— Lesetext —
Nach dem Konkurs der Borgward-Gruppe 1961 zog zunächst die Fiat-Vertretung Willi Gerdes in die Halle und nutzte sie als Lackiererei – und als Teilelager für Borgward- und Goliath-Fahrzeuge, deren Vertrieb die Firma Gerdes übernommen hatte! Später führte der „Borgward-Veteran“ Heinz Schökel die Ersatzteilversorgung fort, bis er sie aus Altersgründen an Dirk Greve aus dem schleswig-holsteinischen Hemmingstedt (http://www.borgwardteile.com) übertrug.
     

…und finden Spuren

Heute beherbergt die Kundendiensthalle eine Kfz-Selbsthilfewerkstatt. Freundlicherweise durfte die Borgward-Presseabteilung einen Blick ins Innere der Halle werfen. Und dann setzte ein Prozess ein, der durchaus als dynamisch bezeichnet werden kann: Zuerst die überraschende Größe der Halle, dann die deutlich erkennbaren Elemente, die nahezu im Originalzustand erhalten geblieben sind – das schachbrettartige Bodenfliesenmuster, die Gruben, der Niedergang. Man kam aus dem Staunen nicht mehr heraus.

Es ergab sich ein erfreuliches Gespräch mit den Betreibern der Selbsthilfewerkstatt, und irgendwann stand die Idee im Raum, das Foto aus dem Buch von Peter Kurze, das ca. 1957/1958 entstanden ist, ansatzweise nachzustellen. Denn zufällig war eines Fahrzeuge, mit denen die Borgward-Presseabteilung angereist war, eben jenes Modell, das auf dem historischen Foto im Vordergrund abgebildet ist: ein Goliath 1100.

Gesagt, getan. Nach ein bischen Rangiererei stand der Goliath auf der Grube, so wie sein Modellbruder 60 Jahre vorher – für alle Beteiligten ein bewegender Moment. Sicher wird seit Jahrzehnten kein Goliath mehr in der Halle über einer der Gruben gestanden haben.

Abschließend erlaubten es die Betreiber der Selbsthilfewerkstatt sogar, sämtliche Fahrzeuge, mit denen die Borgward-Presseabteilung nach Bremen gereist war, für ein Fotoshooting in der Halle aufstellen.

— Daten —
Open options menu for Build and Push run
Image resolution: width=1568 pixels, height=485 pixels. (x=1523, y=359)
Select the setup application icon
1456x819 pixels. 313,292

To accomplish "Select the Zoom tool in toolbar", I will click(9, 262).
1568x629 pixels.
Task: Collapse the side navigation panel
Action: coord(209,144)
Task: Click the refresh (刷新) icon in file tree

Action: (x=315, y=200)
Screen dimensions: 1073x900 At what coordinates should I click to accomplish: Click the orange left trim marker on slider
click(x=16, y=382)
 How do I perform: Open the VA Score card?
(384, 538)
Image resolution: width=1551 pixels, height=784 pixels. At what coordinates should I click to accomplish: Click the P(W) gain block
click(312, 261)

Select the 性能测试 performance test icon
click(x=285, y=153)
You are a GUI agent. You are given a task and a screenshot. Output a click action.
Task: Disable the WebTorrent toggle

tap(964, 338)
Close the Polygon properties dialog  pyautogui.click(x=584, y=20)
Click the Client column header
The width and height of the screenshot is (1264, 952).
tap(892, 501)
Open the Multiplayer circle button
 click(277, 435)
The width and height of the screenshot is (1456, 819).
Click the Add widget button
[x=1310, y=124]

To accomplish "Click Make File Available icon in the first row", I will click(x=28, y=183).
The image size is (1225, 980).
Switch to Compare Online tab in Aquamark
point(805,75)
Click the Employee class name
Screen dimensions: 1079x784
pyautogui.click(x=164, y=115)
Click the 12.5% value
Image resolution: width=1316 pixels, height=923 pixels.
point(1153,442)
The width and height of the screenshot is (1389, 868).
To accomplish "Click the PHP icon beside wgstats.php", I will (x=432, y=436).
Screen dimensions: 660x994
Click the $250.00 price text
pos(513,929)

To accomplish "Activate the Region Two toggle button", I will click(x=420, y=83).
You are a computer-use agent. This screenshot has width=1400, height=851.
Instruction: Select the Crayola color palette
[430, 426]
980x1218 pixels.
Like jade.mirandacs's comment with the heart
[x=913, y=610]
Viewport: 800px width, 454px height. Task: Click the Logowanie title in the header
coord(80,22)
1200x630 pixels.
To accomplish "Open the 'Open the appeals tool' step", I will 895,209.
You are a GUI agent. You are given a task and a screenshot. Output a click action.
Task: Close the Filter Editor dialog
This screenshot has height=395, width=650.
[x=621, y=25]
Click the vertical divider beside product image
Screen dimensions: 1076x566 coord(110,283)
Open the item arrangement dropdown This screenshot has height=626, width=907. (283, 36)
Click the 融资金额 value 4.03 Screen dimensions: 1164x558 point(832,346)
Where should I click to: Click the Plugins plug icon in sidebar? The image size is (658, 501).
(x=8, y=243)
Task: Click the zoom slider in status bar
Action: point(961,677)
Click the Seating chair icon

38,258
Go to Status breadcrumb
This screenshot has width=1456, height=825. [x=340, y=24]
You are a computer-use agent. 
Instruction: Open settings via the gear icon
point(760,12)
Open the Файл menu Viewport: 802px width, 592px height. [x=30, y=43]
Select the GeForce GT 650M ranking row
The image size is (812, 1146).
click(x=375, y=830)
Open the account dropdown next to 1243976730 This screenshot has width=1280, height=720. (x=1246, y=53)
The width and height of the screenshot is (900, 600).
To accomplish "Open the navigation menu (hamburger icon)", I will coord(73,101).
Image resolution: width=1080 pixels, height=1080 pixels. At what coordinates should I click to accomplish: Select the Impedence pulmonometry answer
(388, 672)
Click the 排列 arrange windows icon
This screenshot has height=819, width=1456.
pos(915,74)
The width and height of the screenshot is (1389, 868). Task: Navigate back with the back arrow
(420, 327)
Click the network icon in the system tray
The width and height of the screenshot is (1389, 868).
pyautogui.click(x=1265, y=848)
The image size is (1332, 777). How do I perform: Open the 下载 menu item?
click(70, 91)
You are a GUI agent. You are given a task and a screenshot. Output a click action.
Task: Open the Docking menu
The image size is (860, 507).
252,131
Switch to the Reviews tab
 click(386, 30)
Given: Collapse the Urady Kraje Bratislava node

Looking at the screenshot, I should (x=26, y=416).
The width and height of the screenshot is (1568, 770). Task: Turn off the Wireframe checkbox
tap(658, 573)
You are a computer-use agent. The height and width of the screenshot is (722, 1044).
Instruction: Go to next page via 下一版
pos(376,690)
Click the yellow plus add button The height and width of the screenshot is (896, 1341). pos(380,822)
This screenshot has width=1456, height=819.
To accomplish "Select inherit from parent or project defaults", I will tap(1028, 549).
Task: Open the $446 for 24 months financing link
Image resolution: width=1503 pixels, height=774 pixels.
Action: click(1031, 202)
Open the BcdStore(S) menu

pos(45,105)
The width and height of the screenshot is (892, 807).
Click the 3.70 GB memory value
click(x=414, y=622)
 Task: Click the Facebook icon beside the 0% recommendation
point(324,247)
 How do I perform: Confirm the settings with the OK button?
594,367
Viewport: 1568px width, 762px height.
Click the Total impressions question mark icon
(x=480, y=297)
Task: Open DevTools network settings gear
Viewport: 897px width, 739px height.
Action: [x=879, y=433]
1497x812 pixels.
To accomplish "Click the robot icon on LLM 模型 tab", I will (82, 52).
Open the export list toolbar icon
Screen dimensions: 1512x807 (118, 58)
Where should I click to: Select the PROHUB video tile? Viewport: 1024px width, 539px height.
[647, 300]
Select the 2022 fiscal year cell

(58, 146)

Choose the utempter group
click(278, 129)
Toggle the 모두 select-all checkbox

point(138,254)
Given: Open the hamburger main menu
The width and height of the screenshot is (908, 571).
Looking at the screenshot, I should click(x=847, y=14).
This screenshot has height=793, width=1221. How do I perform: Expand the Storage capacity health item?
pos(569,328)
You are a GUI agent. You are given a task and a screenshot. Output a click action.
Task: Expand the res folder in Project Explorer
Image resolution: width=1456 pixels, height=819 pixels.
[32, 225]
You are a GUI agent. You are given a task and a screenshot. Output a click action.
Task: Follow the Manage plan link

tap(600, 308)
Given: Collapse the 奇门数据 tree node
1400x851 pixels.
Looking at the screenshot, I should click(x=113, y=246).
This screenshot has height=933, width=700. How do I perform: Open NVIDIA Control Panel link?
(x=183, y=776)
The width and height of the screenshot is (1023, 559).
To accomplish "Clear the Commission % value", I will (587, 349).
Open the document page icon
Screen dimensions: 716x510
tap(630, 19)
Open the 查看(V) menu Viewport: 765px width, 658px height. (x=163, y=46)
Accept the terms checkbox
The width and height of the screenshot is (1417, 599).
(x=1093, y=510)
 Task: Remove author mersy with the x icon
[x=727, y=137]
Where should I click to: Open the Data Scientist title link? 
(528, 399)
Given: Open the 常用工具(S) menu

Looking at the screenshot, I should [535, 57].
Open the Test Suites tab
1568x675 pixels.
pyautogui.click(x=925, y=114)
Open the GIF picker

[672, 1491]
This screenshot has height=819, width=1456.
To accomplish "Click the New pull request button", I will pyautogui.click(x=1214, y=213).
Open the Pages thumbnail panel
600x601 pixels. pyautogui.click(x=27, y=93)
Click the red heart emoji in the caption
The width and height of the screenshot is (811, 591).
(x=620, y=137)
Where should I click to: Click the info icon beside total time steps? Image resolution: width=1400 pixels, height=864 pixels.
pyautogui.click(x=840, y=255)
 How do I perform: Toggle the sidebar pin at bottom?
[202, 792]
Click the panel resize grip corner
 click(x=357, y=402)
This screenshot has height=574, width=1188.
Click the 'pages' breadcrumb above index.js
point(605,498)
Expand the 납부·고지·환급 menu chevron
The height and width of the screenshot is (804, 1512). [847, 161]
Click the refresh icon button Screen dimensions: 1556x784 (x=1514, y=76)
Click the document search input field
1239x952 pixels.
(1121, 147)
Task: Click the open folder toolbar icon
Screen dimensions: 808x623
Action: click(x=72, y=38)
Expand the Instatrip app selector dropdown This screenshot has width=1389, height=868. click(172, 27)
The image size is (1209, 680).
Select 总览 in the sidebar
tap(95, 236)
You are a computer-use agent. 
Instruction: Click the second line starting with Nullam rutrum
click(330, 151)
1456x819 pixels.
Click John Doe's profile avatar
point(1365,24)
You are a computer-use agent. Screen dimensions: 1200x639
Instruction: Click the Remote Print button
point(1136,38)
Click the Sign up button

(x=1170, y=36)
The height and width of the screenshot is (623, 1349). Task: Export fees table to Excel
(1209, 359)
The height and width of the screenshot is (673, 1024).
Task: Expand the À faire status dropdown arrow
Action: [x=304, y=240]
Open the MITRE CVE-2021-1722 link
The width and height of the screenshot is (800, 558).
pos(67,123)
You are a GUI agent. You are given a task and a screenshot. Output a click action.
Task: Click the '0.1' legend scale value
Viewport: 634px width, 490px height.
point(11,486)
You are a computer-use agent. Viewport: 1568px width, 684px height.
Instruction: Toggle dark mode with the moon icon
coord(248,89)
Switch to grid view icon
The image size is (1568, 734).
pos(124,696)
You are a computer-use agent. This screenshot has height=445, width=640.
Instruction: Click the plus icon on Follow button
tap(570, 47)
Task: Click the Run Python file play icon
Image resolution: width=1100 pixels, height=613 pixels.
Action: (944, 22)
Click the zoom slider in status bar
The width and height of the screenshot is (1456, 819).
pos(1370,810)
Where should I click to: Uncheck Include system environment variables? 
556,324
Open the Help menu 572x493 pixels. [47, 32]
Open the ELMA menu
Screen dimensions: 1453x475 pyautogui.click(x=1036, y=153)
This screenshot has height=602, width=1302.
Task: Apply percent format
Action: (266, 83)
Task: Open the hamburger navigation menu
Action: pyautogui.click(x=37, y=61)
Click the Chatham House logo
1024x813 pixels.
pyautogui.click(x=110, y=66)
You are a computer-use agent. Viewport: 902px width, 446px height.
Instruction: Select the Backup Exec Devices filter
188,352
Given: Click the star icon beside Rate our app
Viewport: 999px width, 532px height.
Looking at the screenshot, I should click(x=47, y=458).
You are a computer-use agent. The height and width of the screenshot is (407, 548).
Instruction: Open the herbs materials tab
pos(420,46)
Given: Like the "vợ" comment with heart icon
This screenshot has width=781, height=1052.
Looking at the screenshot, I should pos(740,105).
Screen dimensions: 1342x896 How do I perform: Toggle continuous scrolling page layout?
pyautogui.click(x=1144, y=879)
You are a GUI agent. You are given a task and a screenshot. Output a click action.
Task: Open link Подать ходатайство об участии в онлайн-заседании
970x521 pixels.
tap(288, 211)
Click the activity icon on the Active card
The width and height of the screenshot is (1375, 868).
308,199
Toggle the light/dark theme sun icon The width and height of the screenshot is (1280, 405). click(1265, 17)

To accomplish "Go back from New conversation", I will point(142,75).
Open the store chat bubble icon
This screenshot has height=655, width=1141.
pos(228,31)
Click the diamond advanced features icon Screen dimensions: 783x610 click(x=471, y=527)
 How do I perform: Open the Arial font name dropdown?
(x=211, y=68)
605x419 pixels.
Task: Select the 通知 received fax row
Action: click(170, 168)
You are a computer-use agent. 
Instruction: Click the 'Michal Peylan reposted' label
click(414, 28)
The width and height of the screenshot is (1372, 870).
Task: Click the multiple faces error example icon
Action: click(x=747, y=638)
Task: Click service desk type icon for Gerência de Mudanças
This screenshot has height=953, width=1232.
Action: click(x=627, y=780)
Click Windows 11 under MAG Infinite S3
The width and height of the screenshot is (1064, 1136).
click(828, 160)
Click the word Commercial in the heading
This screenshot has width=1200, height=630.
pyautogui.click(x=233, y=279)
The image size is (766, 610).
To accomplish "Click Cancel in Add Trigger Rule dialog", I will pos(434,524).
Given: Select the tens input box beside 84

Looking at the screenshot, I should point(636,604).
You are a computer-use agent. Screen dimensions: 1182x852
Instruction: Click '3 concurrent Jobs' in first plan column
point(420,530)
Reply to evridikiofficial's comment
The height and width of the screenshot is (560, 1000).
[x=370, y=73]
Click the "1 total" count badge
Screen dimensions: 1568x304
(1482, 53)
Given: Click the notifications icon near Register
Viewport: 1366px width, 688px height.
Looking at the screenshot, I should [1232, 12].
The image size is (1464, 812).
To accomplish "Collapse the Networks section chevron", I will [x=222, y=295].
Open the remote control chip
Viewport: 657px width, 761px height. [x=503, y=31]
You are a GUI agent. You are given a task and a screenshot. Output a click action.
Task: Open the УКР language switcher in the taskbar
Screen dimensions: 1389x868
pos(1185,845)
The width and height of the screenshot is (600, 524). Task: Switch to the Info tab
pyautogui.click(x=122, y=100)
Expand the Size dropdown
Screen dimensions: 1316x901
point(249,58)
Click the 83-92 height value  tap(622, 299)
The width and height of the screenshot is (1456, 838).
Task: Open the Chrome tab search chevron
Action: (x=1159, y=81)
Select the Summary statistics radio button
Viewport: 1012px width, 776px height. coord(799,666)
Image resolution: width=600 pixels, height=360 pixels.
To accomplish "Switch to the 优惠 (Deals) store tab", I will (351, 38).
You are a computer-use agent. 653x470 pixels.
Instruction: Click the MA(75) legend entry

— Aufgaben —
a) Schreiben Sie aus dem Lesetext über die Borgward-Halle den Abschnitt ab, der mit den Worten „Es ergab sich“ beginnt und mit „der Halle aufstellen.“ endet.
b) Welches Modell ist laut dem Lesetext über die Borgward-Halle auf dem historischen Foto im Vordergrund abgebildet?

— Lösungen —
a)
Es ergab sich ein erfreuliches Gespräch mit den Betreibern der Selbsthilfewerkstatt, und irgendwann stand die Idee im Raum, das Foto aus dem Buch von Peter Kurze, das ca. 1957/1958 entstanden ist, ansatzweise nachzustellen. Denn zufällig war eines Fahrzeuge, mit denen die Borgward-Presseabteilung angereist war, eben jenes Modell, das auf dem historischen Foto im Vordergrund abgebildet ist: ein Goliath 1100.

Gesagt, getan. Nach ein bischen Rangiererei stand der Goliath auf der Grube, so wie sein Modellbruder 60 Jahre vorher – für alle Beteiligten ein bewegender Moment. Sicher wird seit Jahrzehnten kein Goliath mehr in der Halle über einer der Gruben gestanden haben.

Abschließend erlaubten es die Betreiber der Selbsthilfewerkstatt sogar, sämtliche Fahrzeuge, mit denen die Borgward-Presseabteilung nach Bremen gereist war, für ein Fotoshooting in der Halle aufstellen.

b) Ein Goliath 1100.